Berdasarkan hasil observasi awal di SMP Negeri 1 Wagir pada pembelajaran pendidikan jasmani materi pokok tolak peluru gaya menyamping, tampak bahwa siswa masih sulit mempelajari gerakan tolak peluru yang diberikan oleh guru Penjasorkes. Dalam pembelajaran tolak peluru juga terdapat kesulitan-kesulitan yang dirasakan oleh siswa yaitu saat melakukan tolakan dan putaran badan sebagian siswa banyak yang melempar peluru.

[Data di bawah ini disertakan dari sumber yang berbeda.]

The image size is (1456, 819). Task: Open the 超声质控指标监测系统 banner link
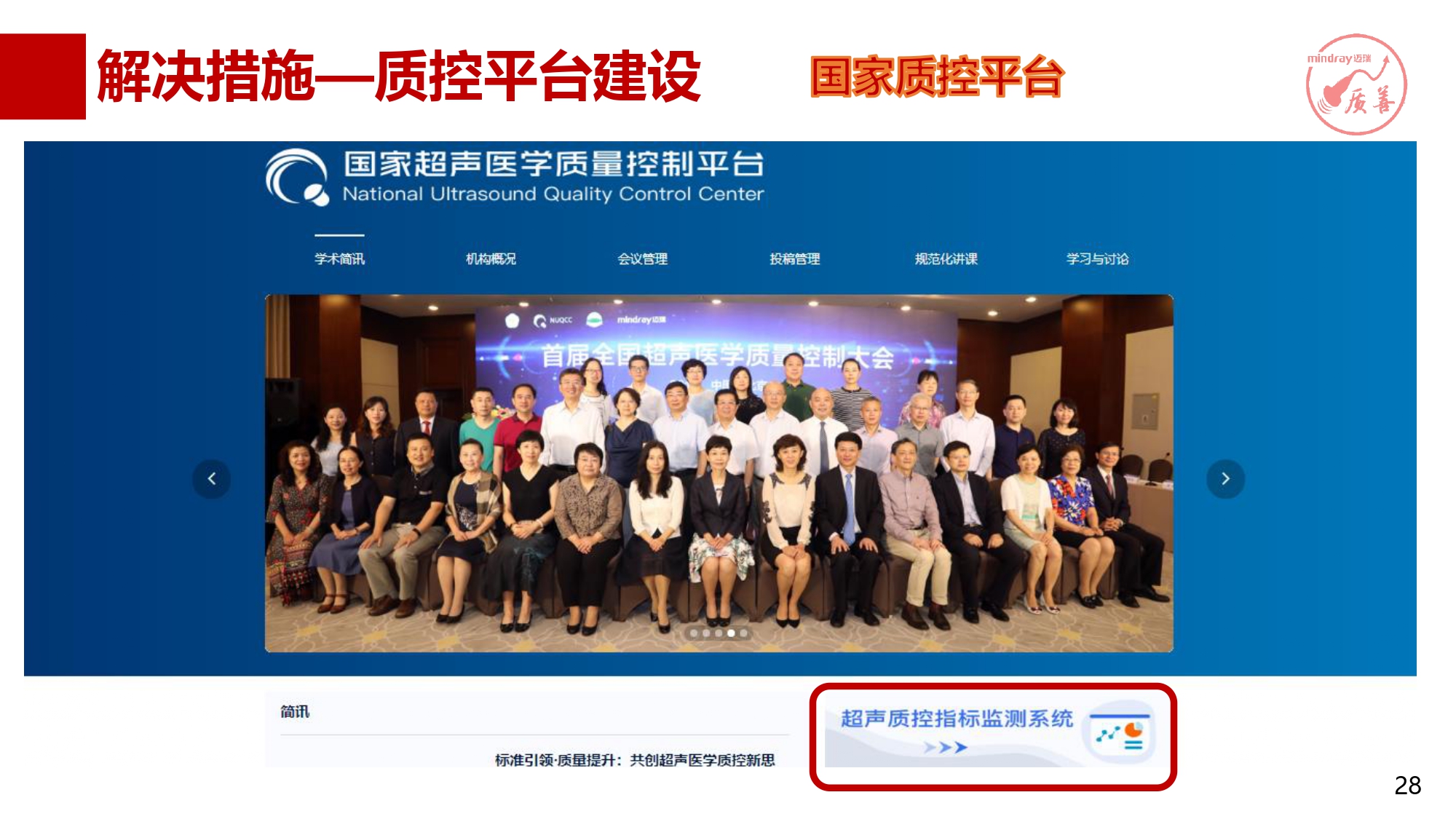click(x=992, y=735)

            Tujuan penelitian ini adalah untuk mengetahui peningkatan hasil belajar tolak peluru gaya menyamping yang menggunakan gaya mengajar resiprokal pada siswa kelas VII B SMP Negeri 1 Wagir. Metode yang digunakan pada penelitian ini adalah penelitian tindakan kelas (classroom action research) yang melalui dua siklus. Subyek penelitian adalah guru Penjasorkes, observer dan peneliti sendiri. Jumlah siswa yang ada dikelas tersebut sebanyak 34 siswa.

Hasil penelitian menunjukkan:(1) dalam siklus I masih ada siswa yang melakukan kesalahan seperti cara memegang 2 siswa, awalan 8 siswa, saat menolak 7 siswa, akhir 5 siswa. (2) dalam siklus II menunjukkan siswa yang melakukan kesalahan saat melakukan menolak 3 siswa, akhir 1 siswa. Pada siklus II sudah banyak yang memperbaiki kesalahan yang di awal melempar menjadi menolak peluru.

Pemberian metode gaya mengajar resiprokal ini terbukti mampu meningkatkan keterampilan siswa dari siklus ke siklus. Hal ini bisa dilihat dari persentase keberhasilan siswa dalam melakukan gerakan tolak peluru gaya menyamping setelah diberikan tindakan dari siklus 1 dan siklus 2 hasilnya, pada tiap-tiap aspek sudah terjadi peningkatan, dari aspek psikomotor pada teknik memegang tingkat keberhasilan siswa 100% (34 siswa), awalan 100% (34 siswa), saat menolak 91,1% (31 siswa), akhir 97% (33 siswa), peningkatan juga terjadi pada aspek kognitif dengan rata-rata 98,53 dan afektif dengan rata-rata 91,06. Kesimpulan yang didapat dari penelitian ini adalah dengan pemberian gaya mengajar resiprokal dapat meningkatkan pembelajaran tolak peluru gaya menyamping siswa kelas VII-B SMP Negeri 1 Wagir.